Mathematician Chris McKinlay hacked OKCupid to find the woman of his dreams.

How a Math Genius Hacked OkCupid to Find True Love

Mathematician Chris McKinlay hacked OKCupid to find the girl of his dreams.   Emily Shur

Chris McKinlay was folded into a cramped fifth-floor cubicle in UCLA’s math sciences building, lit by a single bulb and the glow from his monitor. It was 3 in the morn­ing, the optimal time to squeeze cycles out of the supercomputer in Colorado that he was using for his PhD dissertation. (The subject: large-scale data processing and parallel numerical methods.) While the computer chugged, he clicked open a second window to check his OkCupid inbox.

McKinlay, a lanky 35-year-old with tousled hair, was one of about 40 million Americans looking for romance through websites like Match.com, J-Date, and e-Harmony, and he’d been searching in vain since his last breakup nine months earlier. He’d sent dozens of cutesy introductory messages to women touted as potential matches by OkCupid’s algorithms. Most were ignored; he’d gone on a total of six first dates.

On that early morning in June 2012, his compiler crunching out machine code in one window, his forlorn dating profile sitting idle in the other, it dawned on him that he was doing it wrong. He’d been approaching online matchmaking like any other user. Instead, he realized, he should be dating like a mathematician.

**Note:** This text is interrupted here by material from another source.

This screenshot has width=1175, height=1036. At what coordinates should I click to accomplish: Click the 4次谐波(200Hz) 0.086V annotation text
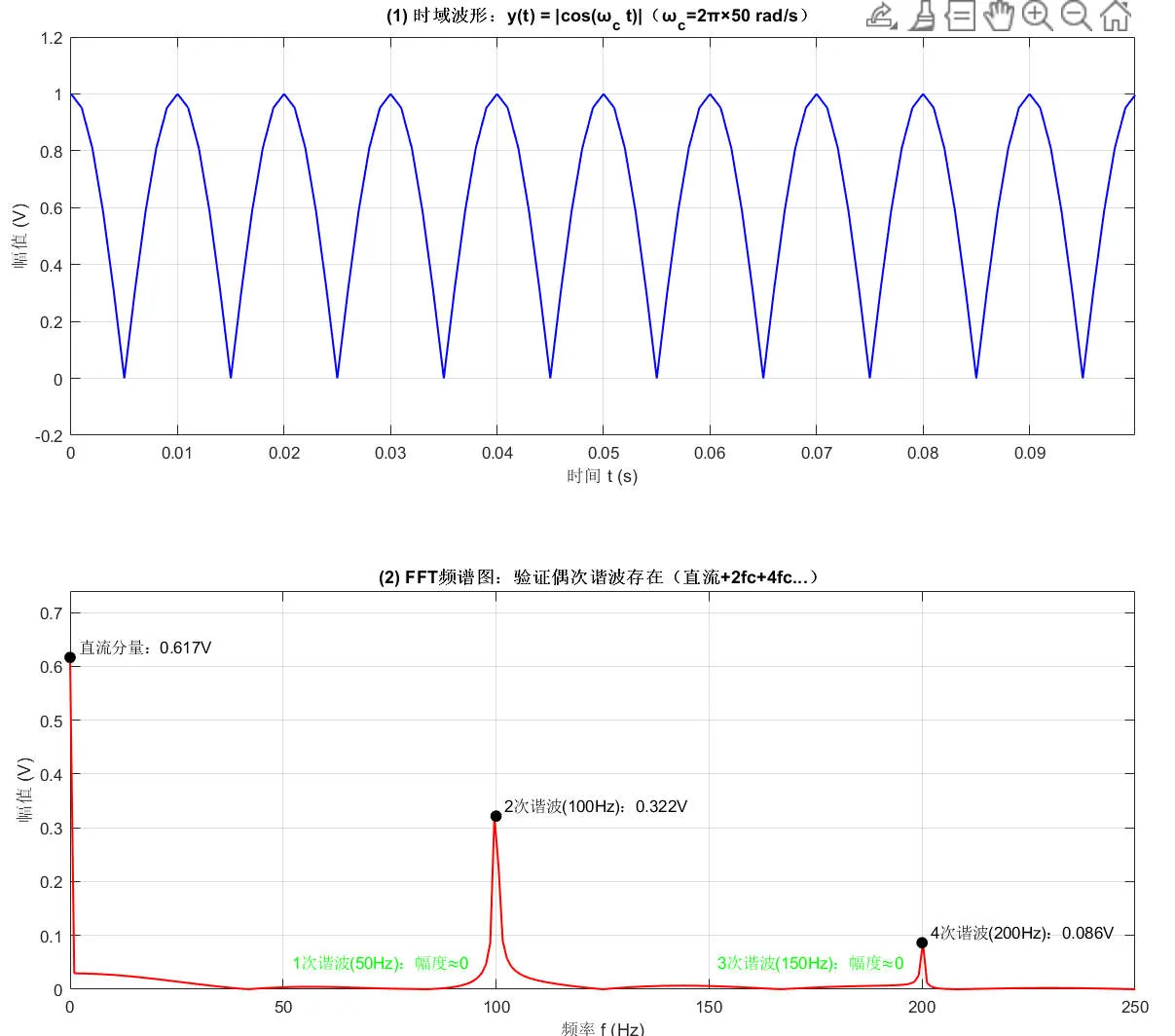tap(1021, 933)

OkCupid was founded by Harvard math majors in 2004, and it first caught daters’ attention because of its computational approach to matchmaking. Members answer droves of multiple-choice survey questions on everything from politics, religion, and family to love, sex, and smartphones.

On average, respondents select 350 questions from a pool of thousands—“Which of the following is most likely to draw you to a movie?” or “How important is religion/God in your life?” For each, the user records an answer, specifies which responses they’d find acceptable in a mate, and rates how important the question is to them on a five-point scale from “irrelevant” to “mandatory.” OkCupid’s matching engine uses that data to calculate a couple’s compatibility. The closer to 100 percent—mathematical soul mate—the better.

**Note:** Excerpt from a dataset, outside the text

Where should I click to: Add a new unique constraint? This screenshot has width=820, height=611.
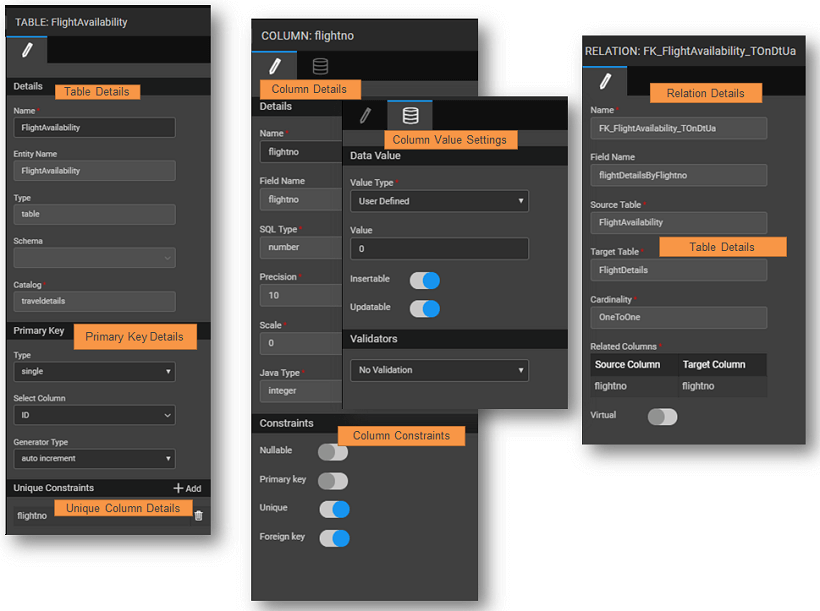point(187,488)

But mathematically, McKinlay’s compatibility with women in Los Angeles was abysmal. OkCupid’s algorithms use only the questions that both potential matches decide to answer, and the match questions McKinlay had chosen—more or less at random—had proven unpopular. When he scrolled through his matches, fewer than 100 women would appear above the 90 percent compatibility mark. And that was in a city containing some 2 million women (approximately 80,000 of them on OkCupid). On a site where compatibility equals visibility, he was practically a ghost.

He realized he’d have to boost that number. If, through statistical sampling, McKinlay could ascertain which questions mattered to the kind of women he liked, he could construct a new profile that honestly answered those questions and ignored the rest. He could match every woman in LA who might be right for him, and none that weren’t.

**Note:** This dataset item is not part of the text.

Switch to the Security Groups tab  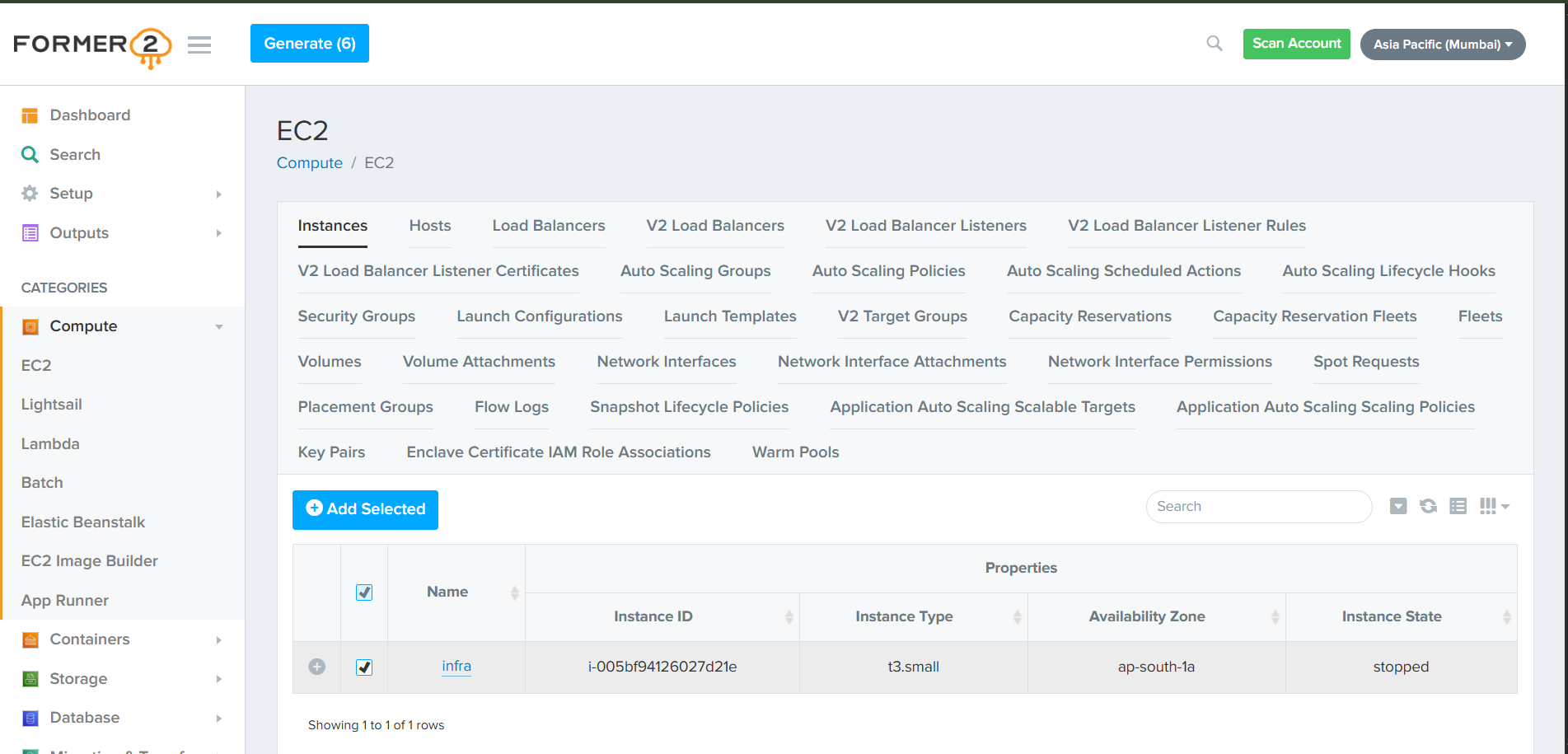tap(356, 316)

Chris McKinlay used Python scripts to riffle through hundreds of OkCupid survey questions. He then sorted female daters into seven clusters, like “Diverse” and “Mindful,” each with distinct characteristics. Maurico Alejo

Even for a mathematician, McKinlay is unusual. Raised in a Boston suburb, he graduated from Middlebury College in 2001 with a degree in Chinese. In August of that year he took a part-time job in New York translating Chinese into English for a company on the 91st floor of the north tower of the World Trade Center. The towers fell five weeks later. (McKinlay wasn’t due at the office until 2 o’clock that day. He was asleep when the first plane hit the north tower at 8:46 am.) “After that I asked myself what I really wanted to be doing,” he says. A friend at Columbia recruited him into an offshoot of MIT’s famed professional blackjack team, and he spent the next few years bouncing between New York and Las Vegas, counting cards and earning up to $60,000 a year.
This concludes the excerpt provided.